EXTRATO DE ATA DA SESSÃO VIRTUAL DE 07/02/2023 A 14/02/2023

Apelação Cível Nº 5000391-20.2017.4.04.7114/RS

RELATOR: Juiz Federal RODRIGO KOEHLER RIBEIRO

PRESIDENTE: Desembargador Federal OSNI CARDOSO FILHO

PROCURADOR(A): THAMEA DANELON VALIENGO

APELANTE: INSTITUTO NACIONAL DO SEGURO SOCIAL - INSS (AUTOR)

APELANTE: MANOEL RODRIGUES DE FREITAS (Espólio) (RÉU)

ADVOGADO(A): BERNADETE LERMEN JAEGER (OAB RS034712)

ADVOGADO(A): DEBORA SIMONE HICKMANN (OAB RS112034)

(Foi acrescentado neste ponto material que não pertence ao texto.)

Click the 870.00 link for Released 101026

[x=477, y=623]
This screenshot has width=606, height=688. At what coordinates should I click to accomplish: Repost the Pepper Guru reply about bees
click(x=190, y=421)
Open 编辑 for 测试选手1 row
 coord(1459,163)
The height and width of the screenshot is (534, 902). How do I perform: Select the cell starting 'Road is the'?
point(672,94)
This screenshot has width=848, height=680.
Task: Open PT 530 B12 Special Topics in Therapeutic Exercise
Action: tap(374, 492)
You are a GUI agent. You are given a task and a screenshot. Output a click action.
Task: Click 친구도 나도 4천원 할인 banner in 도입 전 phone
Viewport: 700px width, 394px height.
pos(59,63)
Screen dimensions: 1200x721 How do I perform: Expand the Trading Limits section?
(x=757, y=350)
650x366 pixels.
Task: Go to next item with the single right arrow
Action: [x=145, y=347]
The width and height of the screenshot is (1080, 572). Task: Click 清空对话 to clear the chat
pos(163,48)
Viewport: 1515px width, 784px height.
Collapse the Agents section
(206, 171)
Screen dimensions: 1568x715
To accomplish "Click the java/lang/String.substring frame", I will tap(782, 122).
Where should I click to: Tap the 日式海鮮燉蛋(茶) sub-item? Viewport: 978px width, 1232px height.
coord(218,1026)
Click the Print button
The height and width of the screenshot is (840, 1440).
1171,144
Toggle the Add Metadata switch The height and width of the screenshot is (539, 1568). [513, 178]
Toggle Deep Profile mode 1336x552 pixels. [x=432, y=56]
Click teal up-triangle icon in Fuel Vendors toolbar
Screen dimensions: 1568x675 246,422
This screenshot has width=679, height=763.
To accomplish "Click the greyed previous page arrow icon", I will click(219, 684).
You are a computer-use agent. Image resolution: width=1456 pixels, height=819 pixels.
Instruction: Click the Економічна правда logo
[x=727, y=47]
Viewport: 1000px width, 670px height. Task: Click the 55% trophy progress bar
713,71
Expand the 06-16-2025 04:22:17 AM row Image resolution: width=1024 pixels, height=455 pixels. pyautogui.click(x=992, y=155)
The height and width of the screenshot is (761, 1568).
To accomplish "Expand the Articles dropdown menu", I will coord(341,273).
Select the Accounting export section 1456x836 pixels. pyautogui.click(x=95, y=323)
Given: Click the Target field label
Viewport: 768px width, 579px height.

ADVOGADO(A): DANIEL LERMEN JAEGER (OAB RS072861)

REPRESENTANTE LEGAL DO APELANTE: LEDY GOMES DE FREITAS (Sucessor) (RÉU)

ADVOGADO(A): BERNADETE LERMEN JAEGER (OAB RS034712)

ADVOGADO(A): DEBORA SIMONE HICKMANN (OAB RS112034)

ADVOGADO(A): DANIEL LERMEN JAEGER (OAB RS072861)

APELADO: OS MESMOS

Certifico que este processo foi incluído na Pauta da Sessão Virtual, realizada no período de 07/02/2023, às 00:00, a 14/02/2023, às 16:00, na sequência 216, disponibilizada no DE de 26/01/2023.

Certifico que a 5ª Turma, ao apreciar os autos do processo em epígrafe, proferiu a seguinte decisão:

A 5ª TURMA DECIDIU, POR UNANIMIDADE, NEGAR PROVIMENTO À APELAÇÃO DO INSS, DAR PROVIMENTO, EM PARTE, À APELAÇÃO DA PARTE RÉ E ALTERAR, DE OFÍCIO, OS CONSECTÁRIOS LEGAIS.

RELATOR DO ACÓRDÃO: Juiz Federal RODRIGO KOEHLER RIBEIRO

Votante: Juiz Federal RODRIGO KOEHLER RIBEIRO

Votante: Desembargador Federal OSNI CARDOSO FILHO

Votante: Desembargador Federal ALEXANDRE GONÇALVES LIPPEL

LIDICE PEÑA THOMAZ

Secretária



Conferência de autenticidade emitida em 22/02/2023 04:00:59.